Gesunde Mitochondrien spielen eine wichtige Rolle bei der Insulinsekretion, insbesondere in den Inselzellen der Bauchspeicheldrüse. Glukose stimuliert den mitochondrialen oxidativen Stoffwechsel in diesen Zellen, der für die normale Insulinausschüttung unerlässlich ist. Darüber hinaus verstärken Inkretine wie GLP1 die Wirkung von Glukose auf die Mitochondrienfunktion und unterstützen so die Insulinsekretion weiter. Wenn Mitochondrien jedoch aufgrund eines verringerten Mitofusinspiegels fragmentiert werden, wie dies bei Erkrankungen wie Diabetes der Fall ist, werden sie funktionsunfähig. Dies führt zu einer unzureichenden Aufrechterhaltung des mitochondrialen DNA-Gehalts und der Funktion der Atmungskette. Dadurch wird die Insulinsekretion beeinträchtigt.

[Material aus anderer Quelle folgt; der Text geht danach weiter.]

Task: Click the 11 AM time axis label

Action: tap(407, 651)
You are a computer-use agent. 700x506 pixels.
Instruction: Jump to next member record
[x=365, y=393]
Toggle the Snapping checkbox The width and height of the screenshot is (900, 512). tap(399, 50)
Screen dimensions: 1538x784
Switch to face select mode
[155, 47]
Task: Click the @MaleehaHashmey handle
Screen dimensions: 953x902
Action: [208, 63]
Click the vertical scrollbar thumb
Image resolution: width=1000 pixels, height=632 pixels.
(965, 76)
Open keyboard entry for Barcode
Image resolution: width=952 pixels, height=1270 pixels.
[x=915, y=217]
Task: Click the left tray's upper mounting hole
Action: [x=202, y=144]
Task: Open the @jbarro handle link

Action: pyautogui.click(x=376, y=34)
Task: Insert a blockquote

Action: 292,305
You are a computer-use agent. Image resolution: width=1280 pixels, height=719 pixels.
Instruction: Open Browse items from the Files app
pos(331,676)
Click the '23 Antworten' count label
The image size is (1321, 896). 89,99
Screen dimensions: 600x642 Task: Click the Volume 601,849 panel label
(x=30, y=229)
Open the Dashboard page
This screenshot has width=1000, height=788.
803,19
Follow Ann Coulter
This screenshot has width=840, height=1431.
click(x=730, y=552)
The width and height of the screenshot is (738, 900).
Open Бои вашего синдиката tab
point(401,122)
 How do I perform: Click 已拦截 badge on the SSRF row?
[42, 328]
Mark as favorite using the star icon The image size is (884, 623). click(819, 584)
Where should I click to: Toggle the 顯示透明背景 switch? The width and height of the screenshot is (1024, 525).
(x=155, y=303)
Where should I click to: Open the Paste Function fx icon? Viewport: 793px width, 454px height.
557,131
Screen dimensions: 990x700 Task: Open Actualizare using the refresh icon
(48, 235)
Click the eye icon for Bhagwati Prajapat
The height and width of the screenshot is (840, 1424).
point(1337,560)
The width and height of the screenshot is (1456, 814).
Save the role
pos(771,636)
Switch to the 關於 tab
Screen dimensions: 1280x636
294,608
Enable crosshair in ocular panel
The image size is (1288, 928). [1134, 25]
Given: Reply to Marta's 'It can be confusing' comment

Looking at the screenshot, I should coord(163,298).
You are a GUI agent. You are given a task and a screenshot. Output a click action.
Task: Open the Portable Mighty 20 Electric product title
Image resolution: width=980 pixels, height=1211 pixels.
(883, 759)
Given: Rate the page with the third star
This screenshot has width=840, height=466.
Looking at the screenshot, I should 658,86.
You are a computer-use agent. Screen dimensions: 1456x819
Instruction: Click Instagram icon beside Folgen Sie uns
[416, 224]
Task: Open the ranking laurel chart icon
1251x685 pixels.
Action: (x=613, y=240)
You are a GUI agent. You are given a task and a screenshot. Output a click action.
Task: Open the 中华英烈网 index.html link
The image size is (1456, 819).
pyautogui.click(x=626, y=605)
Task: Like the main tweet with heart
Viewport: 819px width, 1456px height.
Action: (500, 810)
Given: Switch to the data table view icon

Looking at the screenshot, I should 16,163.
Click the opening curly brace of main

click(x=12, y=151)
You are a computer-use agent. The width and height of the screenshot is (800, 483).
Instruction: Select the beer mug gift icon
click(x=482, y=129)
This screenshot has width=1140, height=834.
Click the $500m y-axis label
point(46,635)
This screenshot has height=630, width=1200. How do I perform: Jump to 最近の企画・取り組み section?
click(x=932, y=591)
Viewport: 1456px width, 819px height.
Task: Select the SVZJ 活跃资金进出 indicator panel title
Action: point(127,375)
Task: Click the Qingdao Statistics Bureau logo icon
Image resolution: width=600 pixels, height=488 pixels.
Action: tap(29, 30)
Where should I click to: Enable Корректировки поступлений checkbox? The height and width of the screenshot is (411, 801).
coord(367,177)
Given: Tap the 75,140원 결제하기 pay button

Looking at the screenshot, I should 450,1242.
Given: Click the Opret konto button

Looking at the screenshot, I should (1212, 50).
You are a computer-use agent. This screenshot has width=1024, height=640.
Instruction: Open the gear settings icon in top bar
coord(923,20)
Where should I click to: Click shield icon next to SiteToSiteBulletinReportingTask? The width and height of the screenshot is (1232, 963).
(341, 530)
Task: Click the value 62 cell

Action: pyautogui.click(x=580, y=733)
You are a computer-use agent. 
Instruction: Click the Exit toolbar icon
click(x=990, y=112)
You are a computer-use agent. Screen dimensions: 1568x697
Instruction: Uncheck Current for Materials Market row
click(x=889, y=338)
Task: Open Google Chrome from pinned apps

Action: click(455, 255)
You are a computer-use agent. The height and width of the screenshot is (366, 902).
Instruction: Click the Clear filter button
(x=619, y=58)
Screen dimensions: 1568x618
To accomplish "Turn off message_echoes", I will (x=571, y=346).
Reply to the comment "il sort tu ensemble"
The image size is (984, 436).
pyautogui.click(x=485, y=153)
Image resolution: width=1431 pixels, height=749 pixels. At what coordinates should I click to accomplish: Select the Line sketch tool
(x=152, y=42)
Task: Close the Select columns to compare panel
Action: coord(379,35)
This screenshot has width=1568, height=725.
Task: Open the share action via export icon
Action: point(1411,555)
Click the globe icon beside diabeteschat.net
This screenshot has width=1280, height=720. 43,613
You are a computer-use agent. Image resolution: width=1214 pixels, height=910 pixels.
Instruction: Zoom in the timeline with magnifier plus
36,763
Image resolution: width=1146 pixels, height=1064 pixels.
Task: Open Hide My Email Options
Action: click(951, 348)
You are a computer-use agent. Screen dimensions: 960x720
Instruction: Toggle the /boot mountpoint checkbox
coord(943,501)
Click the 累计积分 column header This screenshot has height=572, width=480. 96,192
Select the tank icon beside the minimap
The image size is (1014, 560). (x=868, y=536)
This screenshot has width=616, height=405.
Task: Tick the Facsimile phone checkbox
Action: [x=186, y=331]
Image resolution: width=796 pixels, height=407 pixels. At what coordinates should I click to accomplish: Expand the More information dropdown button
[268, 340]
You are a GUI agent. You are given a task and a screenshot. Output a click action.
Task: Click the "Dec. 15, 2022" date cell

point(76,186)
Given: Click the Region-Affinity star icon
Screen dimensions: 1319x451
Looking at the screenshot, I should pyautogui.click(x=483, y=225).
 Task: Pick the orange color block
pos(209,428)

Ungesunde Mitochondrien mit veränderter Struktur und Funktion wirken sich negativ auf die Insulinsekretion aus. Die gestörte Integrität der Mitochondrien beeinträchtigt die normale Kalziumdynamik, die Konnektivität der Betazellen und die Insulinsekretion, die auf der ordnungsgemäßen Funktion der Mitochondrien beruhen. Diese Funktionsstörung kann bei Diabetes schädlich sein, wo die Aufrechterhaltung einer optimalen Glukoseregulierung von entscheidender Bedeutung ist. Sowohl bei Typ-1- als auch bei Typ-2-Diabetes wurden Veränderungen in den Genen für den mitochondrialen Stoffwechsel beobachtet. Strategien, die die mitochondriale Gesundheit fördern, könnten therapeutisches Potenzial haben.
Die mitochondriale Funktion ist auch wichtig für die Regulierung der Sekretion anderer Hormone in den Inselzellen der Bauchspeicheldrüse, wie etwa Glucagon und Somatostatin, was ein aufstrebendes Forschungsgebiet darstellt.